╭──
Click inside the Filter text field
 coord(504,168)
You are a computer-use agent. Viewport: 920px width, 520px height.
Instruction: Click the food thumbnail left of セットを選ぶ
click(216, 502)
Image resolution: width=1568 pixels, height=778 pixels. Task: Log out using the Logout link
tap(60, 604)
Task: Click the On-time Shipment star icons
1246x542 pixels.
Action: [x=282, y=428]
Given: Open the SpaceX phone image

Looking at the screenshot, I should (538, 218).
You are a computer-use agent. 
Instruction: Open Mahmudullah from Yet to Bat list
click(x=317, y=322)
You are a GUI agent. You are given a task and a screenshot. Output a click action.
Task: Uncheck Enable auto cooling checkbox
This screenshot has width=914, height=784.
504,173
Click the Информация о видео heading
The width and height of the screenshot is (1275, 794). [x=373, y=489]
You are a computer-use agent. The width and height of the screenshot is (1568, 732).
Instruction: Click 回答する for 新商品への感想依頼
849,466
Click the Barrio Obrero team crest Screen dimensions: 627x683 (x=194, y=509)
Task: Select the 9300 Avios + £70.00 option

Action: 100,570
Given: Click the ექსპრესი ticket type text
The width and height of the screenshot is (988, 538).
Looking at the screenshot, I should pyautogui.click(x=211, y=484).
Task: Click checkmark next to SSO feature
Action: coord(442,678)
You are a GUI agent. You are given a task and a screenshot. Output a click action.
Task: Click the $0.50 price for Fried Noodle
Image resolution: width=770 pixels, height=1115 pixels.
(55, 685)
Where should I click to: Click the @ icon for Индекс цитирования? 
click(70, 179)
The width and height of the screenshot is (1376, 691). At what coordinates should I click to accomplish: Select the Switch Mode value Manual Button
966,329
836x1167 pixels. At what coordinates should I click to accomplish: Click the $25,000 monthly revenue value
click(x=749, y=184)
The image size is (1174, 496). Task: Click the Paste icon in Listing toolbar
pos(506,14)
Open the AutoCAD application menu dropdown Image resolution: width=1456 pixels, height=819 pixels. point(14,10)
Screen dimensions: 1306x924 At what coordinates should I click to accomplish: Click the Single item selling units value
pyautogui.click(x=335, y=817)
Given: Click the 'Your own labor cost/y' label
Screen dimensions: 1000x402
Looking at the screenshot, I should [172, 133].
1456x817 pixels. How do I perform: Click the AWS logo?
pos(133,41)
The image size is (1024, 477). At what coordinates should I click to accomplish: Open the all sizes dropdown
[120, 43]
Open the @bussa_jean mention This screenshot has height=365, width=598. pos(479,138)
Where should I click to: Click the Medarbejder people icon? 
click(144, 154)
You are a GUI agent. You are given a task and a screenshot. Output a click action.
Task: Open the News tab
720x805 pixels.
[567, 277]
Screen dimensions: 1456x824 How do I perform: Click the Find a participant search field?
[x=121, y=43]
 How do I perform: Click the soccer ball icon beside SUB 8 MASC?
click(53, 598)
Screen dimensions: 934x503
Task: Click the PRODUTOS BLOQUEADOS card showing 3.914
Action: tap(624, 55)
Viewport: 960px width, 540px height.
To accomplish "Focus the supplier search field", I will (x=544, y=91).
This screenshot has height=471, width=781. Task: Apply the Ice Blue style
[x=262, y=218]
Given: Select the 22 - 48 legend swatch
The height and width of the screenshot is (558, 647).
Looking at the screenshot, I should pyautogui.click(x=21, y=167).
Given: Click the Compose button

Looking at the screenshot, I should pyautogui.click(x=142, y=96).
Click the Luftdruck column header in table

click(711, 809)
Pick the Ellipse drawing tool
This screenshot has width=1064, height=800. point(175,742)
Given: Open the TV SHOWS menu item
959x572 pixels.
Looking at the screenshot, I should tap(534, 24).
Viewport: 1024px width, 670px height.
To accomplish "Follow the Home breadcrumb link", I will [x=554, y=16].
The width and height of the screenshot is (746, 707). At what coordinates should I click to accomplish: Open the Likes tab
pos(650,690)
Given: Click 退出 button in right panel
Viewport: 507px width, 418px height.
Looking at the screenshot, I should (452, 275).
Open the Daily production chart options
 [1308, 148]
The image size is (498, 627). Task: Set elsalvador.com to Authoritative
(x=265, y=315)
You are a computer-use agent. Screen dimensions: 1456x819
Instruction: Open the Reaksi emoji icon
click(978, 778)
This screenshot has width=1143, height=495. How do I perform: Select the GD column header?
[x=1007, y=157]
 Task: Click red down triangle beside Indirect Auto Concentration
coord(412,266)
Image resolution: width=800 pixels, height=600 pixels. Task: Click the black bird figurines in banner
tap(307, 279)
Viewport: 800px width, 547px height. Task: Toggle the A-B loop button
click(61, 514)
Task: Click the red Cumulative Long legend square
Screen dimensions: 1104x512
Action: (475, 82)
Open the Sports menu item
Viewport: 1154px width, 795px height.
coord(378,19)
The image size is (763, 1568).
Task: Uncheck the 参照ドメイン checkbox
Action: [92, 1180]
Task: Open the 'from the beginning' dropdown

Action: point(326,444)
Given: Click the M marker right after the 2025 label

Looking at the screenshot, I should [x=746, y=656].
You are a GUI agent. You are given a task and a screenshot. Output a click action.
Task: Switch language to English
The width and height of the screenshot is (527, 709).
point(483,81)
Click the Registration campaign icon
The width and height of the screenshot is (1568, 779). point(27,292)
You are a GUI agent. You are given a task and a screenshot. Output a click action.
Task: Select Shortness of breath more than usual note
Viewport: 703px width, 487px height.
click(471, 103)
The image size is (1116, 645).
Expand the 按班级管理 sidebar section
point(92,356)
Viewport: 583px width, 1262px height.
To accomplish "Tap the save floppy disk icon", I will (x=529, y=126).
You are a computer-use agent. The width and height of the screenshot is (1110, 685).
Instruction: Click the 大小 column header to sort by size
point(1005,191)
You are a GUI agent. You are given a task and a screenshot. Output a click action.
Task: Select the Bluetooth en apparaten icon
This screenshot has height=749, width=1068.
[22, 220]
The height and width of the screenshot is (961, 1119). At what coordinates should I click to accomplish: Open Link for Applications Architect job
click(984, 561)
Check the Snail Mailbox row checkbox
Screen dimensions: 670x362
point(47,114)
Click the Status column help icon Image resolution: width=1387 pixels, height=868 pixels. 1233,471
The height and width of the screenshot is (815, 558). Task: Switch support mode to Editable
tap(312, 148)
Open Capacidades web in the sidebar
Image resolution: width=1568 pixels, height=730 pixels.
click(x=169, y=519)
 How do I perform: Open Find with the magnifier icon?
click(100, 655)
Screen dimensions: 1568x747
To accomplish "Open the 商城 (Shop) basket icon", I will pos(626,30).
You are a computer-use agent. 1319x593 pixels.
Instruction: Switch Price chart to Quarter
╰──
> Exercise
Which lines of the records above hold the word "legend"? Copy each of them.

> Your solution
Given: Select the 22 - 48 legend swatch
Task: Click the red Cumulative Long legend square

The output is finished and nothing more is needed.